Amanda Klemmer, Assistant Research Professor of Food-web Ecology, School of Biology & Ecology, UMaine
The productivity of Maine’s coastal ecosystems is a keystone of the state’s natural resources based economy, with Maine’s coastal fisheries and tourism both billion-dollar industries. Sustainably managing these growing industries, to shepherd them through an uncertain ecological future, requires a mechanistic understanding of their associated food webs and ecosystems. Unlike most fisheries, rockweed harvesting removes basal resources, potentially altering habitat structure and creating bottom-up effects that cascade up food webs reaching top-consumers of conservation and general public interest, such as birds. The combination of economic value, potential conservation impacts, and public interest make rockweed habitats a unique system to study food-web dynamics that support ecosystem services in marine, intertidal ecosystems. However, essential to implementing and maintaining sustainable management of any fishery is identifying gaps in knowledge, gathering informative data, promoting stakeholder knowledge, engagement and ownership, and widely disseminating educational material. The CRASSH (Conserving Rockweed and Animal Systems for a Sustainable Harvest) team is working towards integrating novel scientific findings with stakeholder and public engagement to address the complex issue of rockweed harvest along the coast of Maine.
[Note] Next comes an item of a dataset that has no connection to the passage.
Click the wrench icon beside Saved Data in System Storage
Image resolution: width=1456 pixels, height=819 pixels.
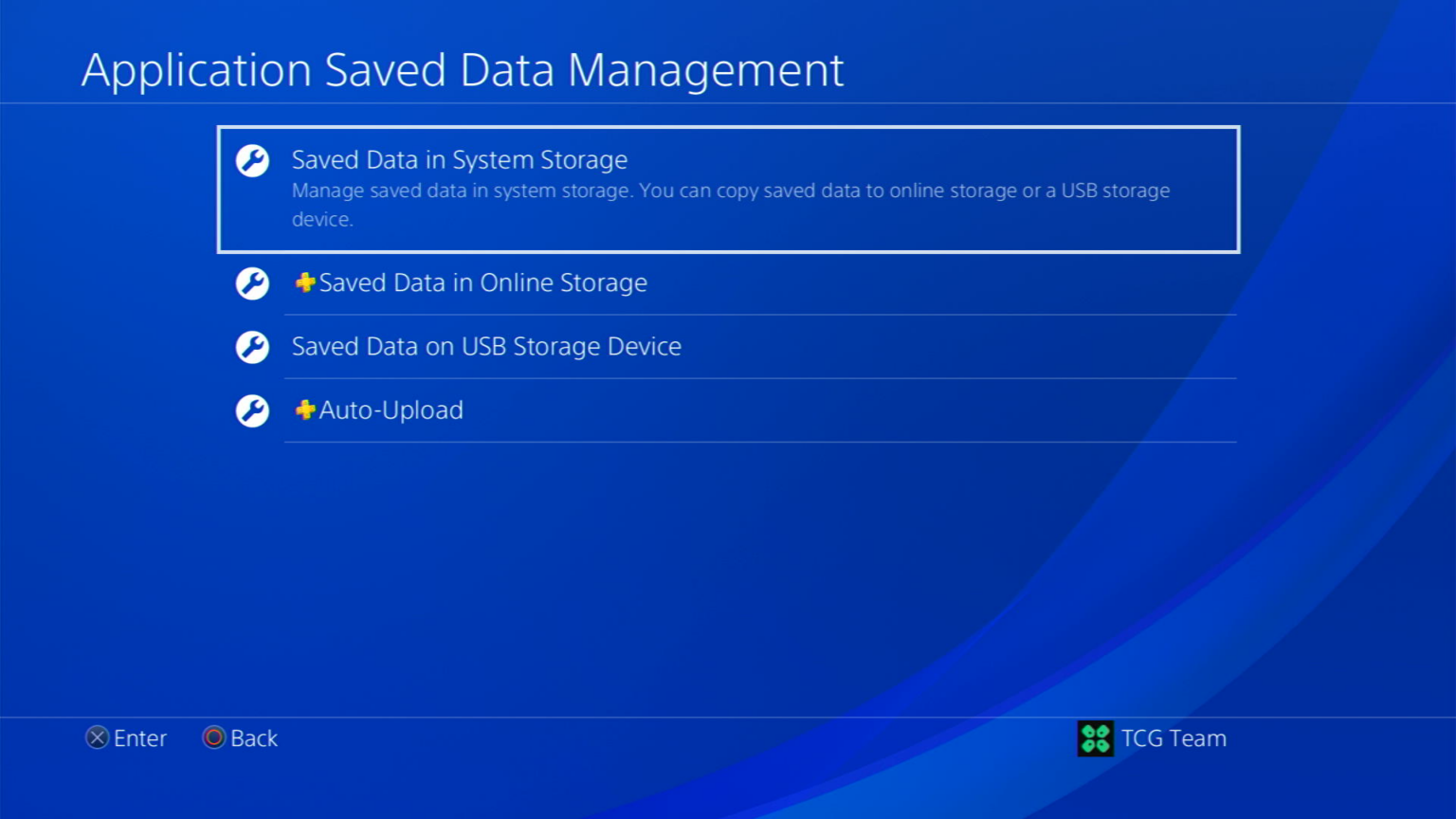tap(251, 161)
Amanda Klemmer is a food-web ecologist who works on the connections between terrestrial and aquatic ecosystems and how they affect food-web interactions, like trophic cascades. She did her undergraduate degree at Allegheny College. During her undergraduate program, she had the opportunity to work on ecological research in the deciduous forests of Pennsylvania, the Rocky Mountains in Colorado, and the Southern Alps in New Zealand on topics ranging from human impacts on agricultural streams to salamander and invertebrate populations in ponds on nature reserves. She firmly believes it was her exposure to a variety of world-class research during her undergraduate program that launched her ecological career. Klemmer received a M.Sc. at the University of British Columbia working in temperate rain forests on connections between forest, stream, and lake communities. She then moved on to the University of Canterbury to do her Ph.D. on terrestrial/aquatic meta-ecosystems and how subsidies affect trophic cascades. Klemmer is part of a UMaine team working on the Dragonfly Mercury Project looking at accumulation of mercury in dragonfly larvae at over 60 National Parks across the US. She is also involved in a long-term project with the EPA looking at recovery of lakes from acid rain. Lastly, she has a new project underway to identify food-web connections between rockweed, invertebrates, and birds in the rocky intertidal zone in light of commercial rockweed harvesting.